§ **TEXT SEGMENT**:
__________

Use the `tensorflow.keras` library for building and training the models.

In [1]:
# Import libraries
import librosa
import matplotlib.pyplot as plt
from google.colab import drive
drive.mount("/content/drive")
import zipfile
import numpy as np
import os
from sklearn.model_selection import train_test_split
import tensorflow as tf
from tensorflow.keras import models, layers
from tensorflow.keras.optimizers import Adam
from tensorflow.keras.utils import to_categorical
from sklearn.preprocessing import LabelEncoder
from tensorflow.keras.callbacks import EarlyStopping, ModelCheckpoint, LearningRateScheduler

Mounted at /content/drive


Define a function to extract features from the given audio file using the `librosa` library. You can vary the features however you like, but the preferred features are MFCC, chroma, and mel spectrogram.

In [2]:
def extract_features(wav_file, features_list):
    y, sr = librosa.load(wav_file, sr=None)
    features = []
    if 'mfcc' in features_list:
        mfcc = librosa.feature.mfcc(y=y, sr=sr, n_mfcc=13)
        features.append(np.mean(mfcc, axis=1))  # Taking mean over time axis
    if 'chroma_stft' in features_list:
        chroma = librosa.feature.chroma_stft(y=y, sr=sr)
        features.append(np.mean(chroma, axis=1))
    if 'melspectrogram' in features_list:
        mel = librosa.feature.melspectrogram(y=y, sr=sr)
        features.append(np.mean(mel, axis=1))

    return np.concatenate(features)

Now, create a function to load the data from the downloaded audio files. Ensure that you handle the file paths and formats properly to enable smooth and efficient data loading.

__________

§ **RECORDED DATA**:
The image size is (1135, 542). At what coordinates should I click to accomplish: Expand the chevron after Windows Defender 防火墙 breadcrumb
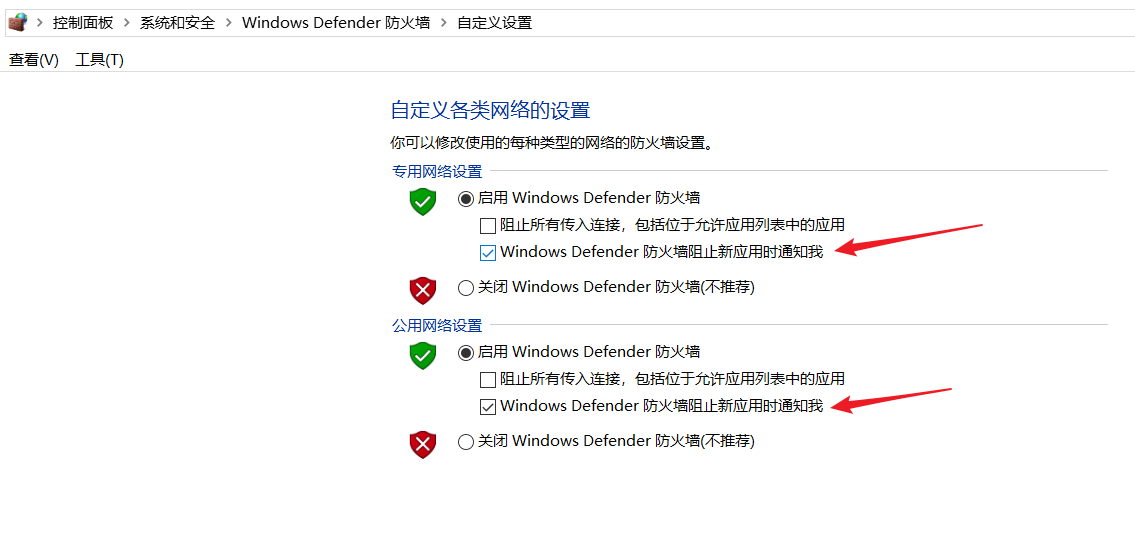click(444, 23)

__________

§ **EXERCISE TASKS**:
1. Please answer these about the audio-feature notebook text:
(a) Which library should be used for building and training the models?
(b) How many MFCC coefficients does `extract_features` request from librosa?
(c) Which three features are named as preferred?
2. Pick up the audio-feature notebook text after its final sentence and continue it.

§ **OUTPUTS BY TASK**:
1.
(a) `tensorflow.keras`
(b) 13
(c) MFCC, chroma, and mel spectrogram

2.
In [3]:
# Function to extract label from the filename based on the given pattern
def extract_label(wav_file):
    filename = os.path.basename(wav_file).split('.')[0]
    emotion_map = {
        '01': 'neutral', '02': 'calm', '03': 'happy', '04': 'sad',
        '05': 'angry', '06': 'fearful', '07': 'disgust', '08': 'surprised'
    }

    filename_parts = filename.split('-')
    emotion_code = filename_parts[2]
    return emotion_map.get(emotion_code, 'unknown')

In [4]:
folder1_path = "/content/drive/MyDrive/Audio_Data/Audio_Song_Actors_01-24.zip"
folder2_path = "/content/drive/MyDrive/Audio_Data/Audio_Speech_Actors_01-24.zip"
with zipfile.ZipFile(folder1_path, "r") as zip_ref:
  zip_ref.extractall("/content/folder1")
with zipfile.ZipFile(folder2_path, "r") as zip_ref:
  zip_ref.extractall("/content/folder2")

In [5]:
# Function to load and split data
def load_data(test_size, features_list):
    wav_files = []
    labels = []

    for root, dirs, files in os.walk("/content/folder1"):
        for file in files:
            if file.endswith(".wav"):
                wav_files.append(os.path.join(root, file))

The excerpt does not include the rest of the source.